Check Rate Limits and Pricing
Free tiers are great for learning, but know the ceiling before building something you plan to deploy. A few examples make the tradeoffs clear:
- Alpha Vantage's restrictive free tier will not support a live demo without caching.
- NewsAPI's free tier cannot be deployed publicly at all.
- PokeAPI and REST Countries have no published limits, which makes them strong options for portfolio projects you need to keep running.
Always check each API's official pricing page before starting, and plan your architecture around the constraints.
Those limits shape both your implementation and your hosting choices.
Match Authentication to Your Skill Level
Simple API keys work well for beginners: OpenWeatherMap, TMDB, and ExchangeRate-API all use this approach. OAuth is worth tackling at the intermediate level, and the GitHub API is a great first OAuth project. Do not let authentication complexity derail a project entirely. Start with what you can implement confidently, then layer in more sophisticated auth as your skills grow.

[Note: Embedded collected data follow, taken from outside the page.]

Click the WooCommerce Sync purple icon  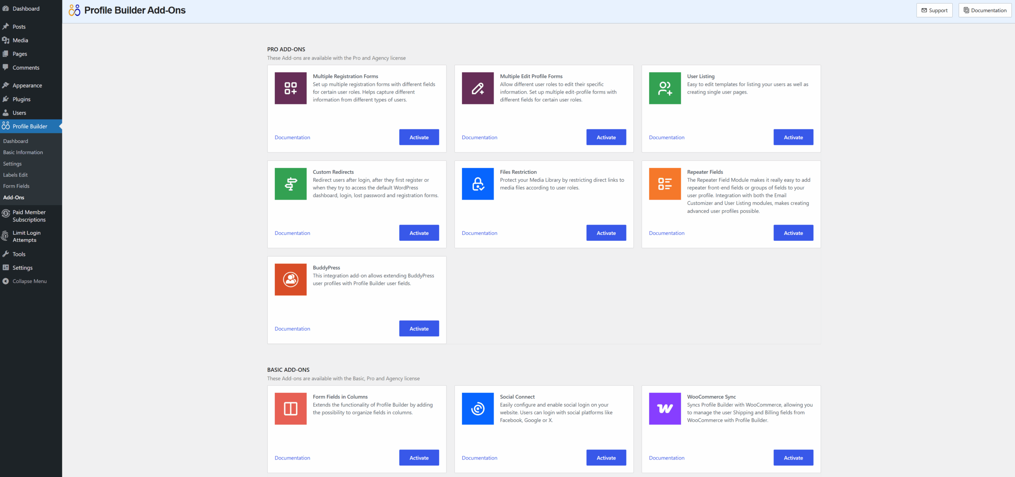click(665, 409)
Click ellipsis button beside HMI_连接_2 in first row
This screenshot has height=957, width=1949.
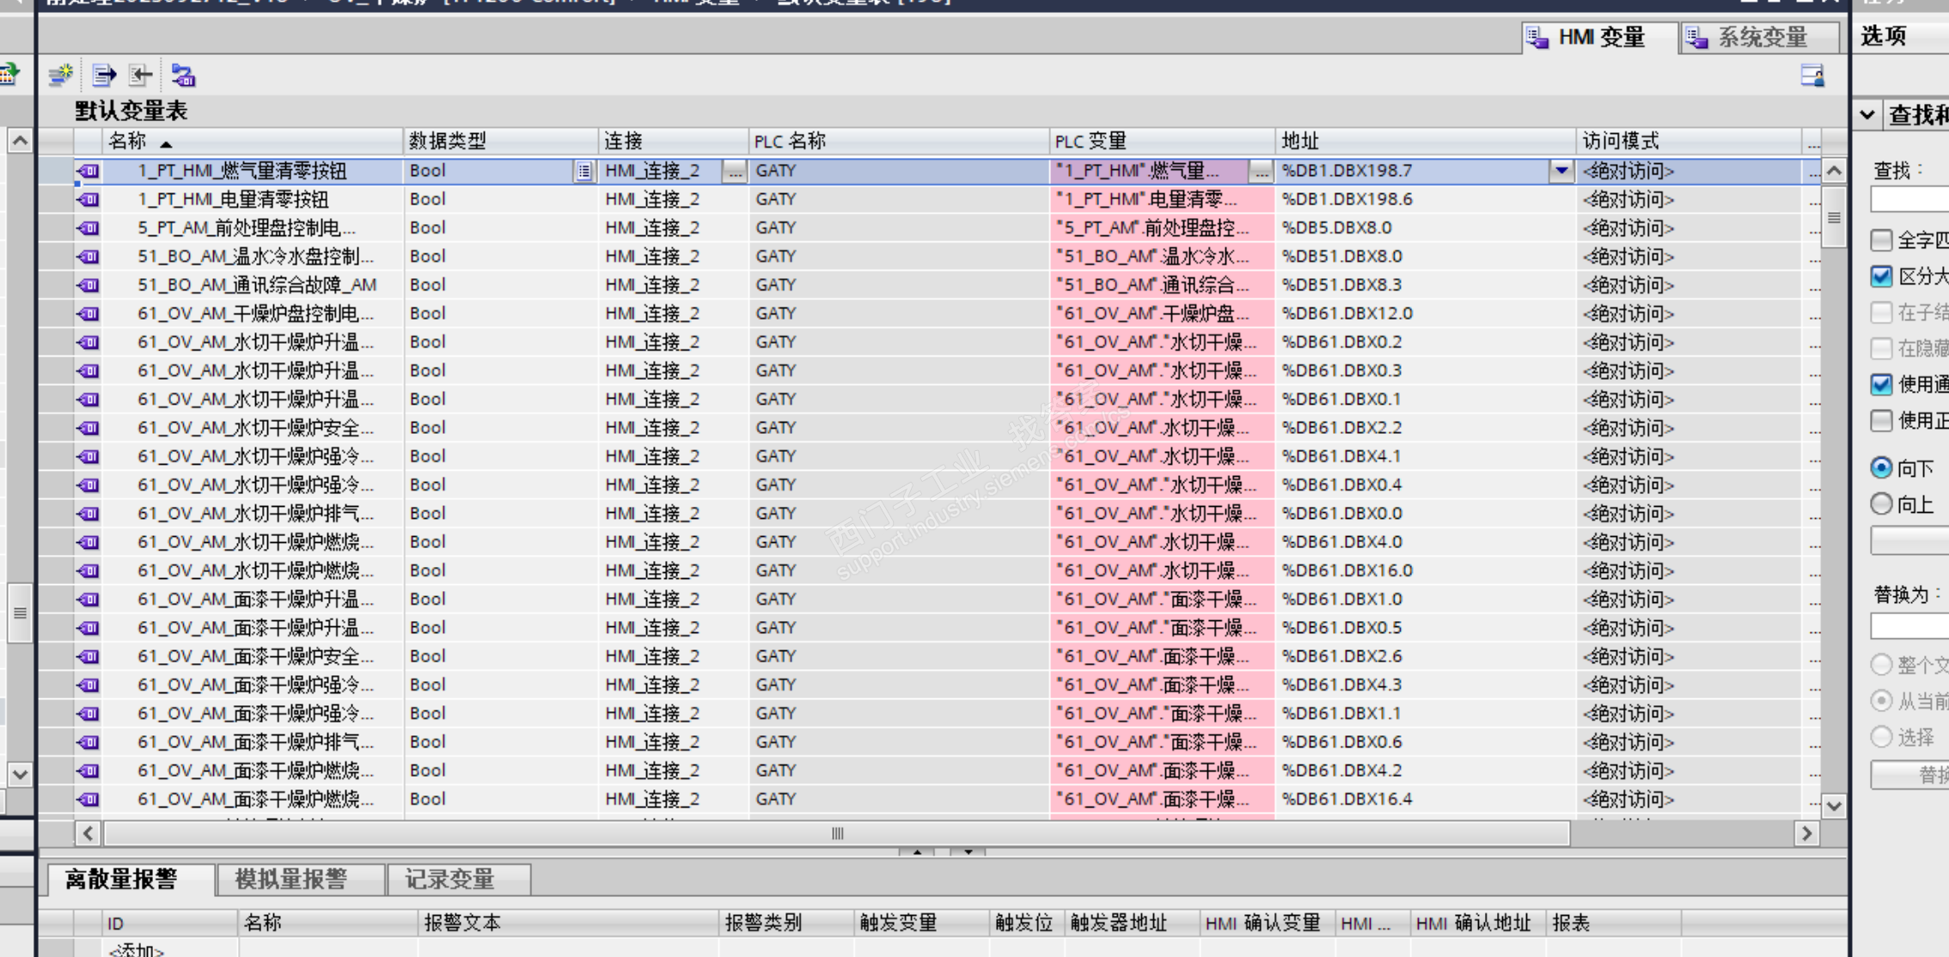point(734,171)
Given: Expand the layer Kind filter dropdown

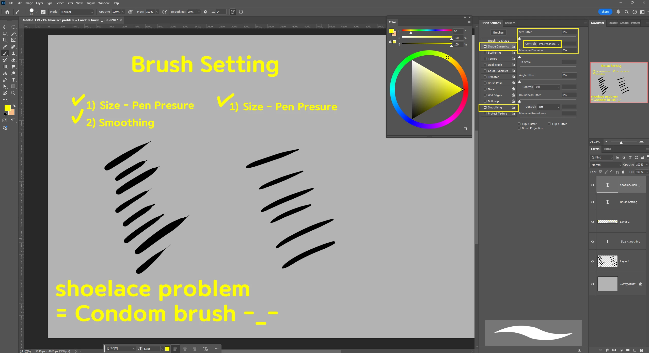Looking at the screenshot, I should [x=601, y=157].
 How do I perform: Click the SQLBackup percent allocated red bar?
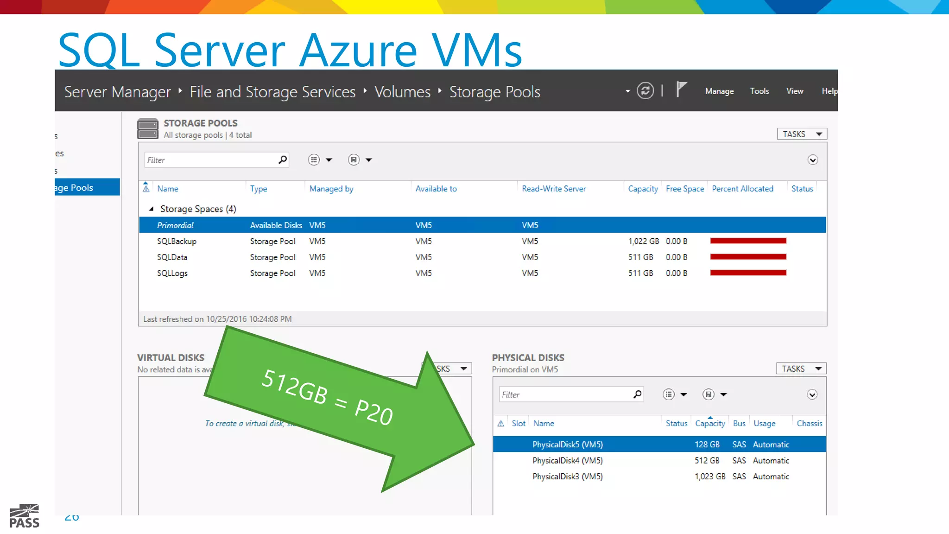pyautogui.click(x=748, y=241)
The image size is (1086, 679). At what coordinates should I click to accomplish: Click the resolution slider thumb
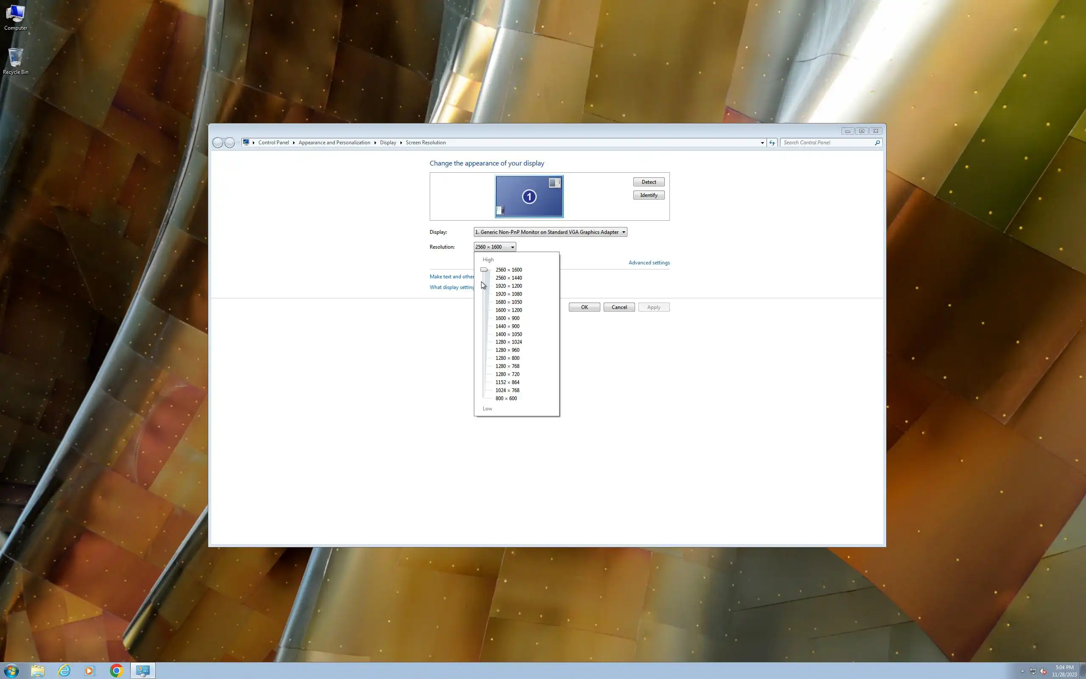click(x=483, y=269)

Strapi's API tokens offer a flexible middle ground, supporting read-only, full-access, and custom-scoped tokens.
The goal is steady progress, not maximum complexity on your first attempt.
Essential Tools for API Development
A small toolset is usually enough for portfolio work. These are the tools worth keeping close:
- Postman supports common API testing workflows across multiple protocols. The free tier remains viable for individual portfolio development.
- Swagger/OpenAPI auto-generates interactive documentation that lets anyone test your endpoints from a browser, a clear portfolio differentiator.
- Thunder Client runs natively inside VS Code with over 6.7 million installs. No context, separate application, which makes it useful for quick in-editor testing.
- Strapi 5 lets you build your own APIs instead of only testing other people's. Define Content-Types, configure i18n for multilingual content, and extend functionality through the marketplace. Deploy on Strapi Cloud for managed hosting or self-host for full control.
Used together, these tools cover the full workflow from testing third-party endpoints to building and documenting your own backend.
Next Steps
Pick one project that matches your current level and ship it end-to-end. A deployed app with a clean README, sensible error handling, and a short write-up of your architecture choices will do more for your portfolio than a half-finished list of ideas.
If you want extra depth, pair one consumer project with one backend project built in Strapi. That combination shows both API integration skills and API design skills.